The numbers \(x\) and \(y\) satisfy the following inequalities \[\begin{align*} 2x+3y &\le 23, \\ x+2 &\le 3y, \\ 3y+1 &\le 4x. \end{align*}\]

The largest possible value of \(x\) is

  1. \(6\),

  2. \(7\),

  3. \(8\),

  4. \(9\).

A graphical approach

First, we sketch the three lines \[\begin{align*} 2x+3y &= 23, \\ x+2 &= 3y\quad\text{and}\\ 3y+1 &=4x, \end{align*}\]

by rearranging them in the form \(y=mx+c\) first.

Then thinking about which side of each of the lines is satisfied by the inequalities, we see that the central triangular region is the one satisfied by all three inequalities.

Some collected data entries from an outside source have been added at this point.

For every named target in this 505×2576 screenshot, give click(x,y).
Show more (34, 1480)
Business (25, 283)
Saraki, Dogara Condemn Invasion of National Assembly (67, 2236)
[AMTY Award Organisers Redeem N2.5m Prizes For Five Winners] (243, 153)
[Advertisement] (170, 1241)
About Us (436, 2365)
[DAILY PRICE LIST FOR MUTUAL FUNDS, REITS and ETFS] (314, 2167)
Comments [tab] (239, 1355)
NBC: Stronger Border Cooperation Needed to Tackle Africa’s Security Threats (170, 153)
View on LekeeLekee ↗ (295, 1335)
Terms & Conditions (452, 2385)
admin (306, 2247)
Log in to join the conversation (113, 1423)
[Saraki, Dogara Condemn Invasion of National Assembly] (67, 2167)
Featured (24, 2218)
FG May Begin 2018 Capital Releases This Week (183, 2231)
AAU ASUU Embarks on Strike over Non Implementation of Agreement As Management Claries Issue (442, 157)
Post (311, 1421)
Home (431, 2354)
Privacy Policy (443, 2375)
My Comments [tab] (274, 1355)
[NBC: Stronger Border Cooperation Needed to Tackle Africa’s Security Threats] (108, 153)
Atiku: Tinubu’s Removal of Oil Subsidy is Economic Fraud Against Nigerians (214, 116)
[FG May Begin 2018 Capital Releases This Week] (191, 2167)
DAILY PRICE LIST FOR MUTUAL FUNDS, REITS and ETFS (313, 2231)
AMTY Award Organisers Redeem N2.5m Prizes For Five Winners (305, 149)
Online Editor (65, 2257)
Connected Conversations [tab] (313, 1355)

Graph of the three lines, with the triangular region which they enclose central

We can see from the graph that the largest possible value of \(x\) is where the lines \(2x+3y=23\) and \(x+2=3y\) intersect, which is at the point \((7,3)\).

So the answer is (b).

An algebraic approach

We want to find the largest possible value of \(x\), so we aim to eliminate \(y\).

  • First attempt:

    The third inequality rearranges to give \(3y\le 4x-1\).

    We cannot substitute this into the first inequality, as the directions of the inequalities are not compatible.

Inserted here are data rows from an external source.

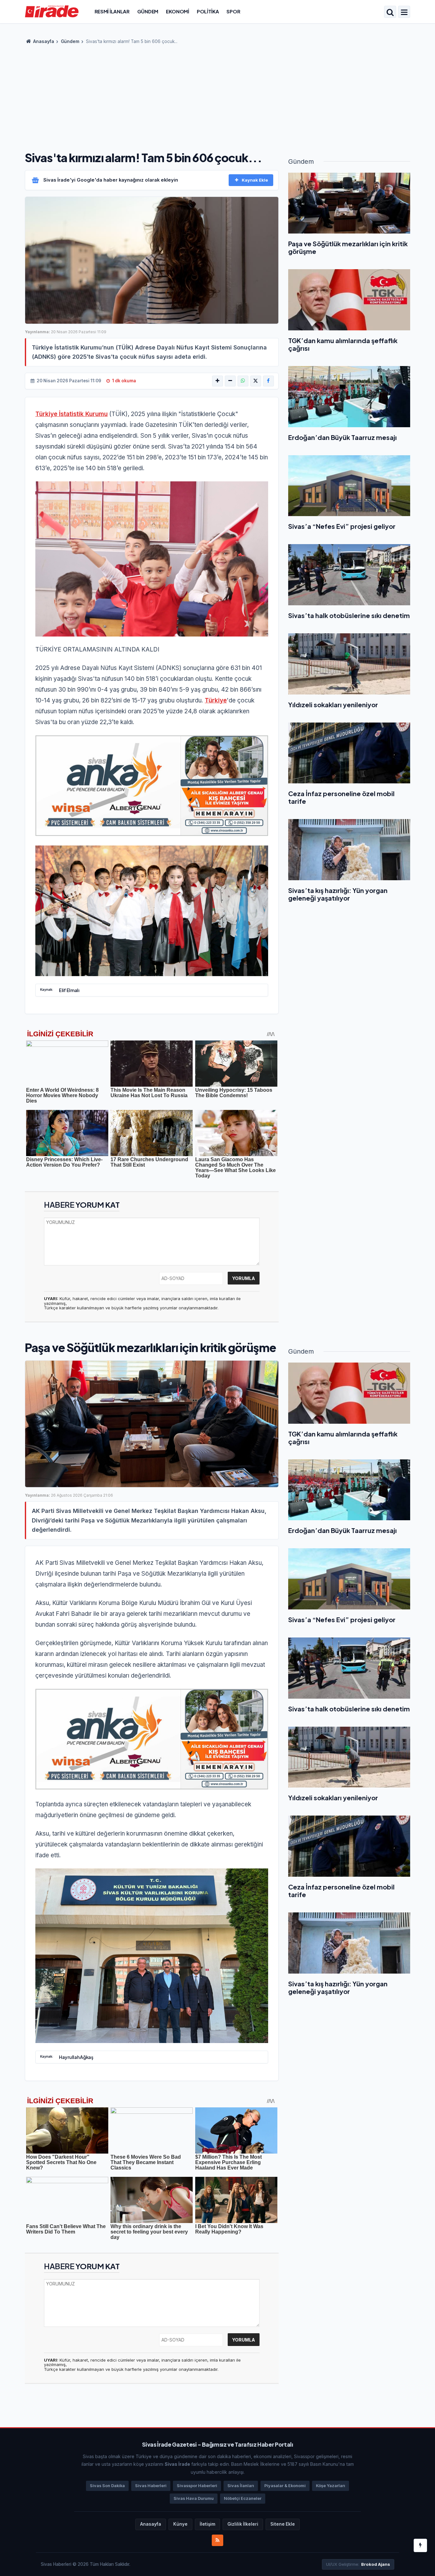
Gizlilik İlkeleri (242, 2524)
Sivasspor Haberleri (197, 2485)
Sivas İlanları (240, 2485)
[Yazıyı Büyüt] (217, 381)
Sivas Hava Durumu (194, 2498)
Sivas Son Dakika (107, 2485)
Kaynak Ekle (255, 180)
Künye (180, 2524)
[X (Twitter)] (255, 381)
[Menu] (404, 12)
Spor (233, 11)
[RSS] (217, 2540)
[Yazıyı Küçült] (230, 381)
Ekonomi (177, 11)
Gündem (147, 11)
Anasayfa (43, 41)
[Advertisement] (217, 95)
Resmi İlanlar (112, 11)
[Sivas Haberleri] (52, 11)
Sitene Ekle (282, 2524)
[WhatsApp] (243, 381)
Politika (208, 11)
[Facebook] (268, 381)
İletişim (207, 2524)
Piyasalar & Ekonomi (285, 2485)
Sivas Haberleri (151, 2485)
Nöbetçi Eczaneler (242, 2498)
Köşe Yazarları (330, 2485)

    If we substitute it into the second inequality, though, we obtain \(x+2\le 4x-1\), so \(3x\ge3\), or \(x\ge1\), which is not so helpful.

  • Second attempt:

    The first inequality rearranges to give \(3y\le 23-2x\). Combining this with the second inequality gives \[x+2\le 3y\le 23-2x\] so \(3x\le 21\) or \(x\le7\).

    If \(x=7\), the second inequality gives \(9\le 3y\), so we could try \(y=3\). This pair of values satisfies all three inequalities, so the greatest possible value of \(x\) is \(7\), and the answer is (b).